Buku hukum kewarisan islam diindonesia ini terdapat delapan bab pembahasan yaitu :
*Bab I mengenai pendahuluan
*Bab II membahas tentang sejarah kewarisan
*Bab III membahas tentang landasan hukum kewarisa islam
*Bab IV mengenai ahli waris yang ditetapkan oleh hukum islam
*Bab V membahas tentang sistem pembagian waris menurut hukum islam
*Bab VI membahas tentang kedudulan wasiat dalam hukum kewaisan islam
*Bab VII membahas tentang peraturan perundang-undangan yang berkaitan dengan hukum kewarisan
*Bab VIII membahas tentang beberapa contoh putusan pengadilan


Pembahasan pertama pada buku ini, penulis menjelaskan tentang sejarah dari sebuah kewarisan dan sejarah tersebut dimulai dari adanya perang uhud yang berisikan tentang bagaimana terjadinya apa saja kejadian yang terjadi di perang uhud bahkan siapa saja yang tewas dalam perang uhud tersebut. Perang uhud merupakan sebuah perang yang cukup besar di dalam kesejarahan islam. Perang uhud merupakan sebuah perang yang tujuannya untuk memberantas para kaum kafir atas kekalahan umat islam dari peperangan sebelumnya yaitu perang badar.

Data:
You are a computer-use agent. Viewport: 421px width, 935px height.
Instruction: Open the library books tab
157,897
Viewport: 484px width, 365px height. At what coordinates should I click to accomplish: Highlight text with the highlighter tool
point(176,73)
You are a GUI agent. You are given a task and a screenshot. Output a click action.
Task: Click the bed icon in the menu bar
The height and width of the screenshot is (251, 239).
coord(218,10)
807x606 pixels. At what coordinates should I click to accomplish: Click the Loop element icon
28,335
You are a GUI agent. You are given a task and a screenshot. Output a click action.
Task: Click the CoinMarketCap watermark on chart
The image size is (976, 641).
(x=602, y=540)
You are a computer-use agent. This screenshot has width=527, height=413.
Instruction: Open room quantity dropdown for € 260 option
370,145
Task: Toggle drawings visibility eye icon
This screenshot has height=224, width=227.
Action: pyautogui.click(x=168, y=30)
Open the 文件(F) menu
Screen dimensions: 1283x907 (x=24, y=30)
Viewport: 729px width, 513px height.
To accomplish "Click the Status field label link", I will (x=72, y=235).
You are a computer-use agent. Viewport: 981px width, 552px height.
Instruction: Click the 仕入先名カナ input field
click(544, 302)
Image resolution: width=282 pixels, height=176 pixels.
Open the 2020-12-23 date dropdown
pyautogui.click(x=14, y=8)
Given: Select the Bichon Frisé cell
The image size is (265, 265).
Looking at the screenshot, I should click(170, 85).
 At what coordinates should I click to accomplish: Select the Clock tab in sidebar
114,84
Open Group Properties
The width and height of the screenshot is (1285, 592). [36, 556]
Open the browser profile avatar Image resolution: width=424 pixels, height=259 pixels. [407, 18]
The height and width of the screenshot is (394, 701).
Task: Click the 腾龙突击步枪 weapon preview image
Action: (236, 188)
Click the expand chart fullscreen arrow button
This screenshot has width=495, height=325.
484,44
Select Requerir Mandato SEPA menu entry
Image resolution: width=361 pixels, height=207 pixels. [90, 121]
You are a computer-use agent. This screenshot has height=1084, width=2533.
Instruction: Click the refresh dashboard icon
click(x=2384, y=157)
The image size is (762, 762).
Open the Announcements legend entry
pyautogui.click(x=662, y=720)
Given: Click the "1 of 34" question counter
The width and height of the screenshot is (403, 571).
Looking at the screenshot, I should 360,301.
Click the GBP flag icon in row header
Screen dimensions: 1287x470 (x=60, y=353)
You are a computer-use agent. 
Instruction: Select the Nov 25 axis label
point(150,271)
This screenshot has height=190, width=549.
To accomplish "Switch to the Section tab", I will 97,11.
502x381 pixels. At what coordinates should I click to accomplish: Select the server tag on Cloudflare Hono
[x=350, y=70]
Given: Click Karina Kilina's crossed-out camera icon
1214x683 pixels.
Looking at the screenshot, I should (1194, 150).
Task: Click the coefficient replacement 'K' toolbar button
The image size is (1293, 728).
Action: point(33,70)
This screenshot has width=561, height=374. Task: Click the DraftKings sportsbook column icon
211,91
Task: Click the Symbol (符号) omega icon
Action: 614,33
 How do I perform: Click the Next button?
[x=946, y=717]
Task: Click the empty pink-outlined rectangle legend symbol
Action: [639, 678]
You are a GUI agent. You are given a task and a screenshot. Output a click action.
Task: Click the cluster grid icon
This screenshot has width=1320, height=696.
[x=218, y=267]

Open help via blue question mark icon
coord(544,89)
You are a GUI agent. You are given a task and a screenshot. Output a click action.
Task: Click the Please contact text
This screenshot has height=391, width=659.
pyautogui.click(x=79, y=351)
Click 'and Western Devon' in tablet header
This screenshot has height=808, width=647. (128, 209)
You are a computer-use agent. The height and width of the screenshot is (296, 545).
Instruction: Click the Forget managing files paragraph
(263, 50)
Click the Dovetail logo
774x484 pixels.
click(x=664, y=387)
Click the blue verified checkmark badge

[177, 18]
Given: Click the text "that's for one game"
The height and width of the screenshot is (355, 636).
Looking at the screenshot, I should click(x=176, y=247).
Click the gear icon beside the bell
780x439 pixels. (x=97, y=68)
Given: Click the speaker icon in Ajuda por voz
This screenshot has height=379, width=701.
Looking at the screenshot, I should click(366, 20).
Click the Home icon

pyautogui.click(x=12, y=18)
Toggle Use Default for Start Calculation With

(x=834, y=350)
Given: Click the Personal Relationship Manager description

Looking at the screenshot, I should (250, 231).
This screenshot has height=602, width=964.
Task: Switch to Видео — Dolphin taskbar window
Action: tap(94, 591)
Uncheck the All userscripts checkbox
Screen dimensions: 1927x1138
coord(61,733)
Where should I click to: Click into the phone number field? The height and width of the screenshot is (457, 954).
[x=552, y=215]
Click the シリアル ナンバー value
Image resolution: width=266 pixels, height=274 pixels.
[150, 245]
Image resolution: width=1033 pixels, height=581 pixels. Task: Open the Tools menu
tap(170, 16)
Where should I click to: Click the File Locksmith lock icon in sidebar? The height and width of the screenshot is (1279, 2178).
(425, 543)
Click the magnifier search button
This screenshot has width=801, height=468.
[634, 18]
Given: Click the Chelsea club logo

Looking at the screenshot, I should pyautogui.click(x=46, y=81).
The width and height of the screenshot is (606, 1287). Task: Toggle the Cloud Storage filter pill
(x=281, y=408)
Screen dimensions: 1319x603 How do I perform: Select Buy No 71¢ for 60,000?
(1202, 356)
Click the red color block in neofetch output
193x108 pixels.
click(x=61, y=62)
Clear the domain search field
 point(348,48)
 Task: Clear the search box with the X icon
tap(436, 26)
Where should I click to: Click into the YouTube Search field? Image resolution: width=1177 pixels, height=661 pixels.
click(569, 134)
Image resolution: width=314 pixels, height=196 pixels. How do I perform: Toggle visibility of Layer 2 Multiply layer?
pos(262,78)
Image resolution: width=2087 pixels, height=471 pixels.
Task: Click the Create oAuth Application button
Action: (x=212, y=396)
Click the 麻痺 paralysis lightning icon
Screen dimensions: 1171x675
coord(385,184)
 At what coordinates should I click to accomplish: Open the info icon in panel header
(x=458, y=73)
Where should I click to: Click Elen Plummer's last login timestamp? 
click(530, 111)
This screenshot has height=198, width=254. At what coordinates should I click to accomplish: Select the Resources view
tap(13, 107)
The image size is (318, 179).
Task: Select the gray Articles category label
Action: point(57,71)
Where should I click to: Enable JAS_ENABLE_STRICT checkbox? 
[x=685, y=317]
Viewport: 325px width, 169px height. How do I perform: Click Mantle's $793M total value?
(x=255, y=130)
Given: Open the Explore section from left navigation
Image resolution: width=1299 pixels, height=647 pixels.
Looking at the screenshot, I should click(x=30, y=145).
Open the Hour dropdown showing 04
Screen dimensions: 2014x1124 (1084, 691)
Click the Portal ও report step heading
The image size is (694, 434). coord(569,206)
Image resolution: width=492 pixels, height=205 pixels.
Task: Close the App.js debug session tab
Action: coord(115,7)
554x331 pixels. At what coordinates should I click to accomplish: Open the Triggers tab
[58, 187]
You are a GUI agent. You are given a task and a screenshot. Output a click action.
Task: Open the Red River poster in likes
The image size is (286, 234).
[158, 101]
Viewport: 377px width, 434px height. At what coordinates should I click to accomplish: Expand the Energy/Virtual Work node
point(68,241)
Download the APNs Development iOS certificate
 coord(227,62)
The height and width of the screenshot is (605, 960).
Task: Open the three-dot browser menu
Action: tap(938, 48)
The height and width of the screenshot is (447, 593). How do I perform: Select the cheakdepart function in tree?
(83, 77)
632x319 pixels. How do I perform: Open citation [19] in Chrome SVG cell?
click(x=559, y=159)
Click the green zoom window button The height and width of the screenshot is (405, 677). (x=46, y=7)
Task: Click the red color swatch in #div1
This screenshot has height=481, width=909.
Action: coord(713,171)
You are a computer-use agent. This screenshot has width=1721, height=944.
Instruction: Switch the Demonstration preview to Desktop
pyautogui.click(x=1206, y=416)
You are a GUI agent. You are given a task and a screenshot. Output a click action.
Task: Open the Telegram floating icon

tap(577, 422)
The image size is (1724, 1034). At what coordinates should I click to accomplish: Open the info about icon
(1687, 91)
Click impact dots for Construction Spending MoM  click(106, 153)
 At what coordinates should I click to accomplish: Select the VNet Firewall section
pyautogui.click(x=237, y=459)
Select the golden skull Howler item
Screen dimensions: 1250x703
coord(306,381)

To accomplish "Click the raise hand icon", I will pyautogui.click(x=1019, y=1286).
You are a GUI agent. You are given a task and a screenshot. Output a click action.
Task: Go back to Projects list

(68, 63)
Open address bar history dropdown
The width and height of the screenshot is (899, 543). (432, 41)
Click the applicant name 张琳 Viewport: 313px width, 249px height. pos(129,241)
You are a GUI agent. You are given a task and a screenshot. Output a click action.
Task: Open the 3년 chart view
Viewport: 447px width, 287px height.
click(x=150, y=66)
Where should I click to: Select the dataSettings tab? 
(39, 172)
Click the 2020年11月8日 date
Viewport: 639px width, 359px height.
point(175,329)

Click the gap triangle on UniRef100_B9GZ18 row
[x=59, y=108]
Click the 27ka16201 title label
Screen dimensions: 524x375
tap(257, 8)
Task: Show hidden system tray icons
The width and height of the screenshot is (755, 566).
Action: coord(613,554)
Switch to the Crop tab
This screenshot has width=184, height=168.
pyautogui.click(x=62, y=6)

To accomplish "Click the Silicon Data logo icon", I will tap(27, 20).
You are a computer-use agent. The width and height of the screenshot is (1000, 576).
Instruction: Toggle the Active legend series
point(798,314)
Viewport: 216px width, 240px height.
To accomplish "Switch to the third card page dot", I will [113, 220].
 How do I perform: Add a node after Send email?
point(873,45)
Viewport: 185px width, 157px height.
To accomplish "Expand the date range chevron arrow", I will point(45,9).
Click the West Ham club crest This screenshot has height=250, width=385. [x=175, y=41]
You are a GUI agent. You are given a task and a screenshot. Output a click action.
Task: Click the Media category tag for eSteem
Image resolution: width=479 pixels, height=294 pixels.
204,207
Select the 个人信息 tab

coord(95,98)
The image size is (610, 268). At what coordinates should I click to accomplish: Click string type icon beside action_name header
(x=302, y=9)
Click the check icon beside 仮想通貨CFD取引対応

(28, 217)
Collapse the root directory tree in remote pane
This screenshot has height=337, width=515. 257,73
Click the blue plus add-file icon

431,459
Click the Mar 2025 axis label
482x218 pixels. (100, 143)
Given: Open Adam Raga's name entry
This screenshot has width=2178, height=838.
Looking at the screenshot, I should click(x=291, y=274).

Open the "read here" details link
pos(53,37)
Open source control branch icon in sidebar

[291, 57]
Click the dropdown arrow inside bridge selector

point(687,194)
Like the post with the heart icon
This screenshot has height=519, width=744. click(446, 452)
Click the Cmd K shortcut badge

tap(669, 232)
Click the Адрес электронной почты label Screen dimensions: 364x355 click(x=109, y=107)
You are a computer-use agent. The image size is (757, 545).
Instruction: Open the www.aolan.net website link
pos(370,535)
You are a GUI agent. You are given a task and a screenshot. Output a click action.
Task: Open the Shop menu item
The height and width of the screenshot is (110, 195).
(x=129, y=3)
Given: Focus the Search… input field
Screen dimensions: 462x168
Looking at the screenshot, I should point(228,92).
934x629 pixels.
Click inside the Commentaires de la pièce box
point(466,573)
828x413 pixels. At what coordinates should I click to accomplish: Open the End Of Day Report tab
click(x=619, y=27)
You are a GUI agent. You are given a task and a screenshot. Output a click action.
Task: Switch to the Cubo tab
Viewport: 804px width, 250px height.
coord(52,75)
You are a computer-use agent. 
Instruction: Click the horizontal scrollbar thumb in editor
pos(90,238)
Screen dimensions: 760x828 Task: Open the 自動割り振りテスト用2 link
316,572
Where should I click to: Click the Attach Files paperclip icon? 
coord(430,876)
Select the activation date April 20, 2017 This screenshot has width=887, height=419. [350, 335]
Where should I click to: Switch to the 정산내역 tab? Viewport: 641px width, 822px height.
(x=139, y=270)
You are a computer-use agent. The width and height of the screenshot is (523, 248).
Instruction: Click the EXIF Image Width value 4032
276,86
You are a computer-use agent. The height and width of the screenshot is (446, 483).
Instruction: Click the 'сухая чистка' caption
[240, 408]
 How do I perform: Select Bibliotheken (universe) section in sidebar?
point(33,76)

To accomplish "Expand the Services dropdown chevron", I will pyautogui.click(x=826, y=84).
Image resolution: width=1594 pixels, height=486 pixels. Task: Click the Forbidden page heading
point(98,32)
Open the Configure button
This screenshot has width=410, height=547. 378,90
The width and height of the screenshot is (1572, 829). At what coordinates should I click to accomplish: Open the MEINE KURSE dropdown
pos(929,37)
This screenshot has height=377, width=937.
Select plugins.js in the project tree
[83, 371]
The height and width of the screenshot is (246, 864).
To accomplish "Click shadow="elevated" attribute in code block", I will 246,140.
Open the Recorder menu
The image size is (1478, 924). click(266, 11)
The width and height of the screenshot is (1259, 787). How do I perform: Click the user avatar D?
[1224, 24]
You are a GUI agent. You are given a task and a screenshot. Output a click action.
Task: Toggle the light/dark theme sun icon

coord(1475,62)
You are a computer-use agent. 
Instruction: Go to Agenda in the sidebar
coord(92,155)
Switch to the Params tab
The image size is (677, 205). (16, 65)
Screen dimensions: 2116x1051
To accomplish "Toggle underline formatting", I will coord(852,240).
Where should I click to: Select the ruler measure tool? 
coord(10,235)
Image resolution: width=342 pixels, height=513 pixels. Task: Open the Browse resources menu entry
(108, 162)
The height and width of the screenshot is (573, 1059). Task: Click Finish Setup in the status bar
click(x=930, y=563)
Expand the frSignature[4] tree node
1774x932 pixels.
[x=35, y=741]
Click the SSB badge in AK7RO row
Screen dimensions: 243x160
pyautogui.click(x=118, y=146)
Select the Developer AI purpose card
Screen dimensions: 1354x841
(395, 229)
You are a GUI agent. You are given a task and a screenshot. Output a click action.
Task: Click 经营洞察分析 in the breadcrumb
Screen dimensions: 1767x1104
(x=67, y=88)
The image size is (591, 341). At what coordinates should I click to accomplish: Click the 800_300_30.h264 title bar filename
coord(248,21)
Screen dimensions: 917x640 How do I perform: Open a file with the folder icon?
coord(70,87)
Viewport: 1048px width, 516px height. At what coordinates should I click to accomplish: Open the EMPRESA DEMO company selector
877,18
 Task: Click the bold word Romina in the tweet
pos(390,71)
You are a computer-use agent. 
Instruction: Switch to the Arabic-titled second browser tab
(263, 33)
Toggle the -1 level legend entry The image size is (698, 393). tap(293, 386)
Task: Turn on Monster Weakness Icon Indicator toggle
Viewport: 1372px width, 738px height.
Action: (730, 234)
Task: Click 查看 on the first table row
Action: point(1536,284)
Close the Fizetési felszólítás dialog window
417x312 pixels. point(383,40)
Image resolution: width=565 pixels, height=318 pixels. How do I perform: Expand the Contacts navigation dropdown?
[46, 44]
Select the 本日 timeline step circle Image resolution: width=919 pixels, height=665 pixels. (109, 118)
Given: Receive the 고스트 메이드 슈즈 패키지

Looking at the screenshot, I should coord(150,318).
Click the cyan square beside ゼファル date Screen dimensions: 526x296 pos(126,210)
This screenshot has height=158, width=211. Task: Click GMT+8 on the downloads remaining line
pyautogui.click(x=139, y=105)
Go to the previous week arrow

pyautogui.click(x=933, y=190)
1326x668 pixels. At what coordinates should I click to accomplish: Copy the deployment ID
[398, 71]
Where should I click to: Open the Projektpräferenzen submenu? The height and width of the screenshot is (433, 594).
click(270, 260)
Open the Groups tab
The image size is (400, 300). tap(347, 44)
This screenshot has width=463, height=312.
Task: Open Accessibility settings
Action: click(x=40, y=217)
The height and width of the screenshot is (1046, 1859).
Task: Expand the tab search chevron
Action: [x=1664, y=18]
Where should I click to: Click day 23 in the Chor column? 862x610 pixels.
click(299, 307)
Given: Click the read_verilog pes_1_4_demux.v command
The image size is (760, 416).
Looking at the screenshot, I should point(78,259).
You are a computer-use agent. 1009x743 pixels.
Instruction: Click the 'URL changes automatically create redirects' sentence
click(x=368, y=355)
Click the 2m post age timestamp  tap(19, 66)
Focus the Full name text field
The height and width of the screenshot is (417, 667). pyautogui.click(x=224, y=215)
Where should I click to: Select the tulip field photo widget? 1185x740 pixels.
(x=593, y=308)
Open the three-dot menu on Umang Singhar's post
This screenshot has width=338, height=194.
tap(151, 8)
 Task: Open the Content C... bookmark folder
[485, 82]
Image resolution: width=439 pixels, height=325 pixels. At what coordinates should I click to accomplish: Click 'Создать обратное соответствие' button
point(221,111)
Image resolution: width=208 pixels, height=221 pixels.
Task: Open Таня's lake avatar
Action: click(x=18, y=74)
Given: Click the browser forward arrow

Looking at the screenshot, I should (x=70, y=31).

Perintah 1:
Cocokkan tiga pernyataan ini dengan kutipan teks, lalu jawab ya atau tidak untuk masing-masing dengan mengutip kata-kata penentunya: (a) Buku tersebut berisi delapan bab. (b) Bab III membahas sistem pembagian waris. (c) Perang Uhud disebut sebagai perang kecil dalam sejarah Islam.
Perintah 2:
Cetak bagian kutipan teks mulai dari "Pembahasan pertama pada" sampai dengan "yaitu perang badar.", tanpa mengubah apa pun.

Jawaban lengkap 1:
(a) Ya: "terdapat delapan bab pembahasan"
(b) Tidak: "Bab III membahas tentang landasan hukum kewarisa islam"
(c) Tidak: "Perang uhud merupakan sebuah perang yang cukup besar di dalam kesejarahan islam."

Jawaban lengkap 2:
Pembahasan pertama pada buku ini, penulis menjelaskan tentang sejarah dari sebuah kewarisan dan sejarah tersebut dimulai dari adanya perang uhud yang berisikan tentang bagaimana terjadinya apa saja kejadian yang terjadi di perang uhud bahkan siapa saja yang tewas dalam perang uhud tersebut. Perang uhud merupakan sebuah perang yang cukup besar di dalam kesejarahan islam. Perang uhud merupakan sebuah perang yang tujuannya untuk memberantas para kaum kafir atas kekalahan umat islam dari peperangan sebelumnya yaitu perang badar.